From the UK Telegraph:

Iran’s oil exports are plummeting at 10pc a year on lack of investment and could be exhausted within a decade, depriving the world economy of its second-biggest source of crude supplies.

[snip]

“They need to invest $2.5bn (£1.28bn) a year just to stand still and they’re not doing it because it’s politically easier to spend the money on social welfare and the army than to wait four to six years for a return on investment,” he said.

“They’ve been running down the industry like this for 20 years.”

Prof Stern said Teheran faces impending disaster since it relies on oil revenues for 70pc of its budget.

“They cannot afford to carry out their threats to shut off oil supplies,” he said. “There is no oil weapon, it’s just a bluff.”

Could Iran’s pursuit of nuclear technology be exactly what it seems, then?
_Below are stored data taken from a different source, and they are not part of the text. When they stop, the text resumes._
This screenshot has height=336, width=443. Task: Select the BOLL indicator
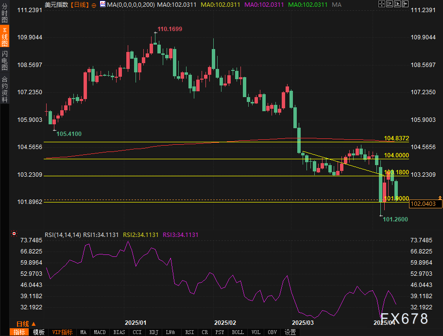tap(238, 332)
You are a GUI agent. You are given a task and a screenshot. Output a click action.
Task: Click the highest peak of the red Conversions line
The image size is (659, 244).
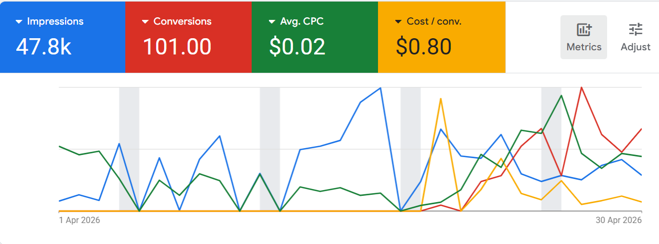(581, 87)
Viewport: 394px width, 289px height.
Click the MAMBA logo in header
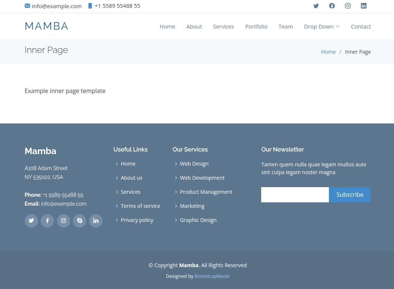pos(46,26)
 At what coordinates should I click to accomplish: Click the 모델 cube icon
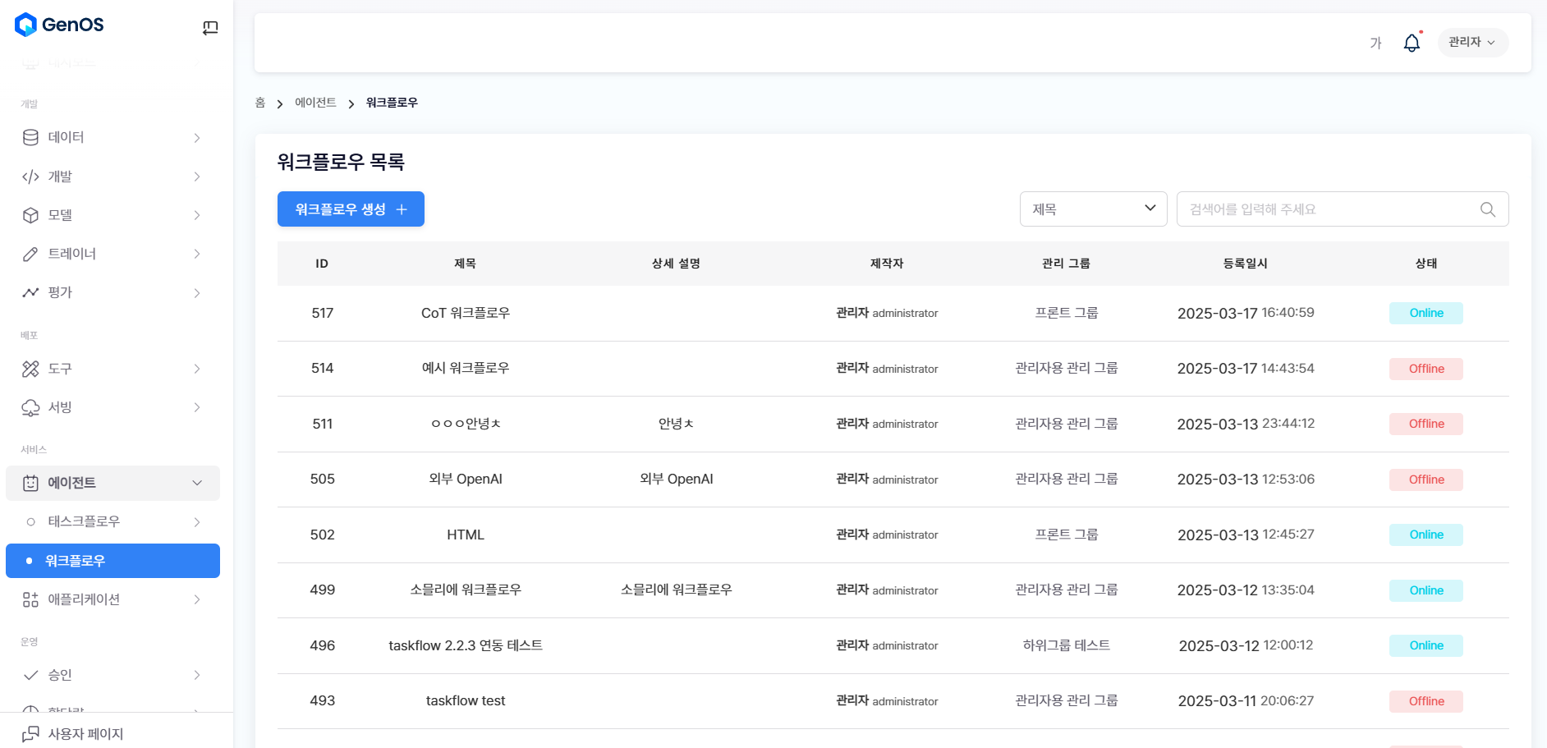30,215
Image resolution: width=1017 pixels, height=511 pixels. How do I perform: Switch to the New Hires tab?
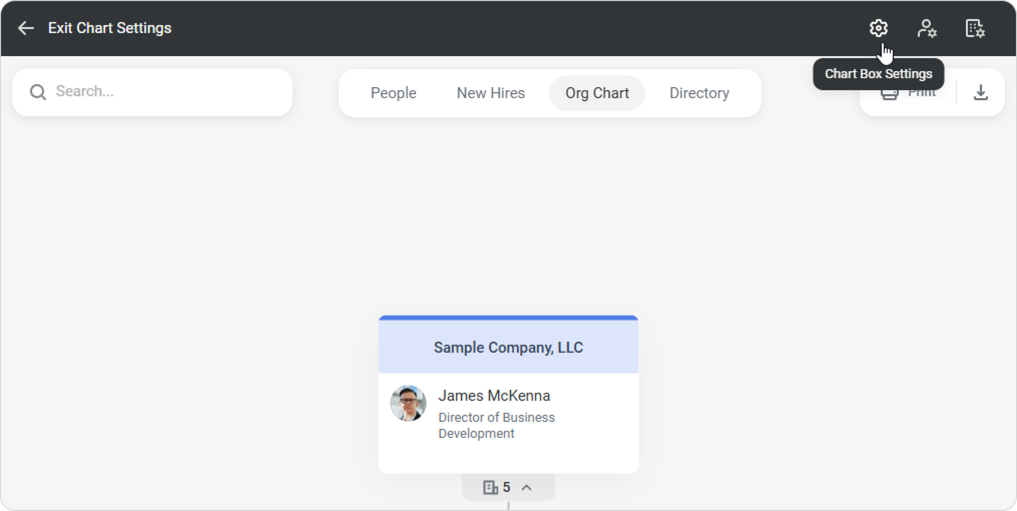point(490,93)
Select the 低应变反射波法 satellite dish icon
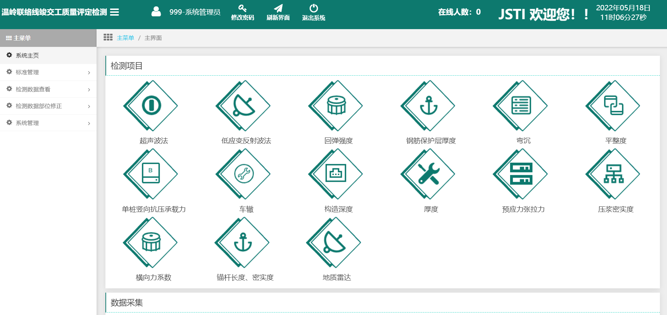The width and height of the screenshot is (667, 315). pos(244,105)
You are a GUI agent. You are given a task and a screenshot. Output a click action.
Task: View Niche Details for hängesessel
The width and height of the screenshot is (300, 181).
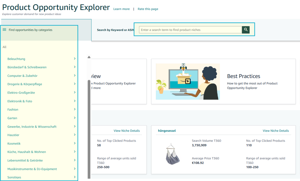click(275, 131)
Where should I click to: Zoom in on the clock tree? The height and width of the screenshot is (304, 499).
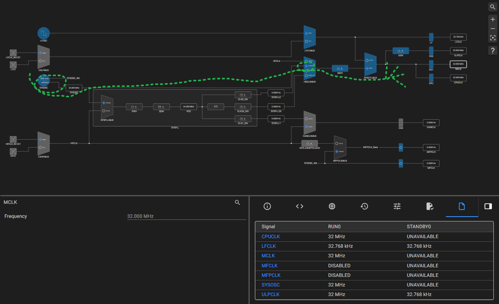493,20
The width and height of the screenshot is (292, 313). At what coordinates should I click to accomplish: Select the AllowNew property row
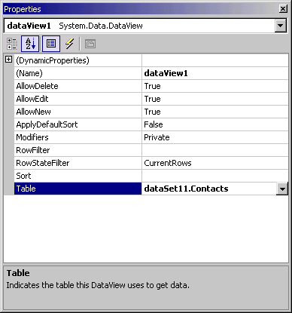coord(151,112)
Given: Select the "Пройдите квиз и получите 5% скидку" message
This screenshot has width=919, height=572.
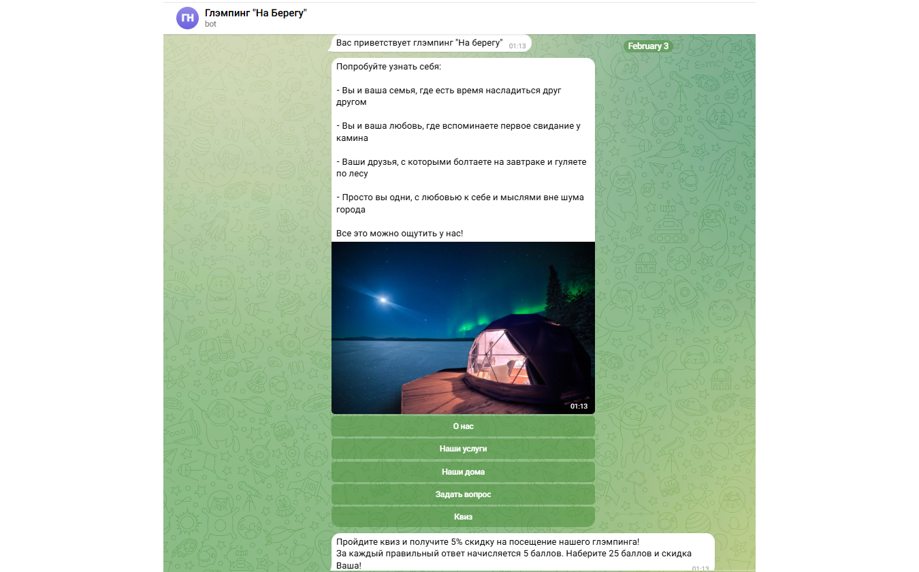Looking at the screenshot, I should pyautogui.click(x=487, y=542).
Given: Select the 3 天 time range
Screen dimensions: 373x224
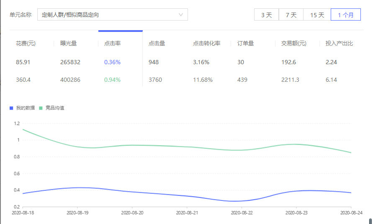Looking at the screenshot, I should pyautogui.click(x=266, y=15).
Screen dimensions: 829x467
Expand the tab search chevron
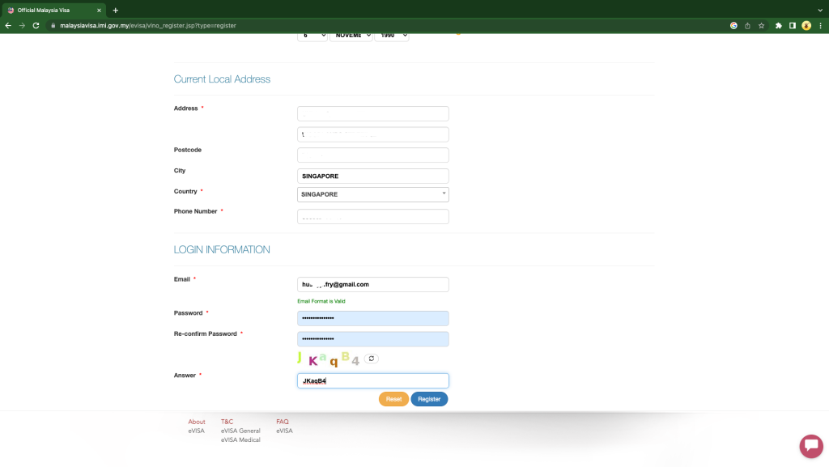[x=820, y=10]
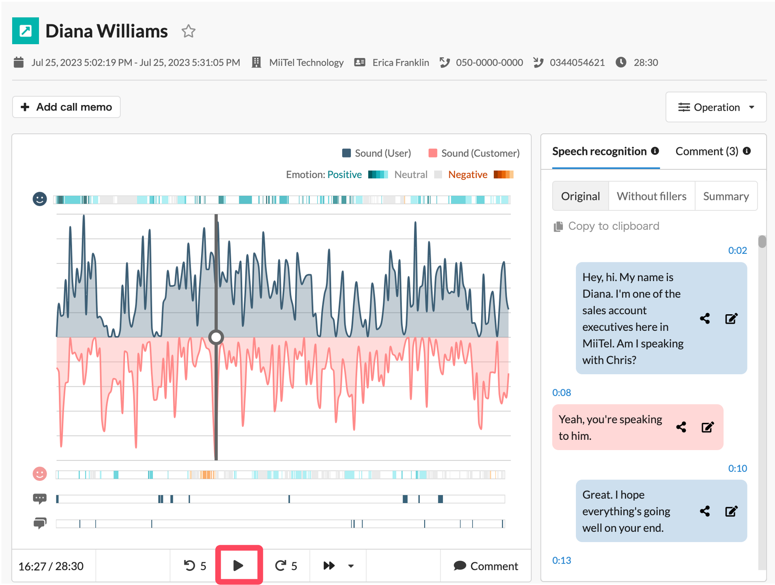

A desperate attempt to get ahead of a power crisis?

The report said Iran “could need nuclear power as badly as it claims,” speculating that economic motives may be mixed up with the drive for nuclear weapons.

Mixed motives indeed.

This report worries me more than any of the speculation, hyperbole, or rhetoric I’ve read about Iran and its pursuit of nuclear technology, because an alternative source of energy, useful as it might be locally, won’t replace the revenue stream upon which Iran depends.

If Iran has put nothing into the industry upon which they rely for 70% of its budget, they clearly have something else in mind for revenue. If it’s not oil… then what?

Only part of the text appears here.